──────── Text section ────────
WPTS From the Vault
From the Vault: Lyrics Born – As U Were
By: Timotheus G. Hinton
Welcome to “From the Vault”, a column where we express our thoughts on an older album, all while taking a look back at a previous review of that album from one of our past contributors. After doing some deep digging through the vast archive of music here at WPTS, we found an album and review that is a great pick for this month’s edition: Lyrics Born’s third studio album, As U Were. But before we get into our thoughts, let’s take a quick look at a previous review of it.
“This CD is the intersection between funk, electronica, and hip-hop. Most of the album is spent trying to imitate other groups’ styles. The collab with Francis and the Lights features a cool glitch chorus, but the deep Tone-Loc-ish rapping isn’t too great.” – 11/9/2010
Let’s get right to it: this album is pretty solid. It’s not the worst thing you’ve ever heard, but it’s not the best either. I don’t think that “imitate” is the correct word to describe what Lyrics Born does on this LP, but he certainly drew inspiration from other artists for this release and emulates their respective sounds quite a bit. Almost every track sounds like something that we’ve heard from a different artist before. This isn’t necessarily a negative thing, as Born knows what to do with the well-produced works and where to take them. It’s just that nothing is ear-popping or a definite standout on this when I’ve heard others make tracks that are way better than anything that Born does here. That being said, I still enjoyed this album and may even revisit quite a few of the tracks here for a little bit.
────────
:: Tasks and exercises ::
[1] In the As U Were review, which of Lyrics Born's studio albums is As U Were said to be?
[2] Carry the As U Were review forward from its final sentence.
──────── Extracted data ────────
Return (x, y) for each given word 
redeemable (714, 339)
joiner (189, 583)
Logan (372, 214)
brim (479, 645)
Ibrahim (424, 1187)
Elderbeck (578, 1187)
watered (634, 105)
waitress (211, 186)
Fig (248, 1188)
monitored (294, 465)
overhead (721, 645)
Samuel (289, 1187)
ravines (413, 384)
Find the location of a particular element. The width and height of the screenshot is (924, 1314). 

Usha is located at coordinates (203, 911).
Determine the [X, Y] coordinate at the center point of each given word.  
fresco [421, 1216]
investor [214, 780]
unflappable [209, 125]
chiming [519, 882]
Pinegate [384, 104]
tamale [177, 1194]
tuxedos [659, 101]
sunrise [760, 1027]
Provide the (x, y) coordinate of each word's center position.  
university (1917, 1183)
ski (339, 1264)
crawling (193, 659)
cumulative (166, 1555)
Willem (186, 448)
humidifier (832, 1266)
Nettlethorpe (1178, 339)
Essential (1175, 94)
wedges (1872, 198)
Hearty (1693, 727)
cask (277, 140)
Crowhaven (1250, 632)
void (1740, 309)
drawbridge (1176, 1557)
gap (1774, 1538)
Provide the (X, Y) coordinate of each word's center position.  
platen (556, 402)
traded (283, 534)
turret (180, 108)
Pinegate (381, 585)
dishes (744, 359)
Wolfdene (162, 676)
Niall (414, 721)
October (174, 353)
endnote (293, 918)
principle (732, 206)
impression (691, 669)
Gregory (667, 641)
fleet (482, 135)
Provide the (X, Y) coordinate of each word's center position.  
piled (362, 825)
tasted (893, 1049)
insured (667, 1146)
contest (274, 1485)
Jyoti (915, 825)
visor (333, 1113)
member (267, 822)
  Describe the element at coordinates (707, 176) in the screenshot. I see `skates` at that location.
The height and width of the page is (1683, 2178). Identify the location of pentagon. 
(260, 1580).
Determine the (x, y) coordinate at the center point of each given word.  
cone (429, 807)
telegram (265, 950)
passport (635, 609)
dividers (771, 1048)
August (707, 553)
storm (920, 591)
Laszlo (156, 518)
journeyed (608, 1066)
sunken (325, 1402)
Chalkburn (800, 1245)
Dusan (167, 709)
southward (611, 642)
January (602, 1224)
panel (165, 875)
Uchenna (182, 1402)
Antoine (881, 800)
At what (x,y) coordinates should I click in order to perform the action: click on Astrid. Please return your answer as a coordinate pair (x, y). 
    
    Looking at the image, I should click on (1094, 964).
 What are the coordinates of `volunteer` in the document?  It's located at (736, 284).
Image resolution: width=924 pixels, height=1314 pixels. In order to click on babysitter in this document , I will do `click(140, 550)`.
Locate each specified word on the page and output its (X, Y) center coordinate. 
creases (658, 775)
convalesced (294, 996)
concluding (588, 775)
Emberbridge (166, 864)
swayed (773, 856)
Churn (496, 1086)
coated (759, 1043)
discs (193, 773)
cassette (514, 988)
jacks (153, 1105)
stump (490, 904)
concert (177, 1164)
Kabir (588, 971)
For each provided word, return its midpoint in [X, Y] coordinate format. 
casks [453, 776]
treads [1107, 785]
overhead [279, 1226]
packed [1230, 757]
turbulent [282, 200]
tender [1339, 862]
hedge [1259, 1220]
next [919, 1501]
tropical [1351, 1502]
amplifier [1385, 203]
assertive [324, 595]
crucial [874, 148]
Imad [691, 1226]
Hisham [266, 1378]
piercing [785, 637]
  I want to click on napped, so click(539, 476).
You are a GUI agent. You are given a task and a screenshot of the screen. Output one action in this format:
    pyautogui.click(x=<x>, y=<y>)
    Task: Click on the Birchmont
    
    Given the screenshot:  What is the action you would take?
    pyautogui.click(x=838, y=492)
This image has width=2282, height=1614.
────────
:: Responses for each task ::
[1] It is his third studio album.

[2]
The highlight of As U Were is the transitions between songs. This is first heard from the very beginning of the album, as Lyrics Born makes an awesome-sounding, smooth transition from the opener “Kontrol Phreak” to its successor, “I Wanna B W/U.” While these tracks might not the best, the energy and feeling that they provide is enough to keep listeners interested. Another cool moment is the transition between “Pushed Aside/Pulled Apart” and “Oh, baby!” Not only is the set-up with the production fantastic at this quick spot, but the way Born takes one line and flow at the end of “Pushed Aside/Pulled Apart” and uses it in the next track is fantastic. The transitions help highlight the effort that Born placed into how the album would be structured while also adding more substance to the project as a whole.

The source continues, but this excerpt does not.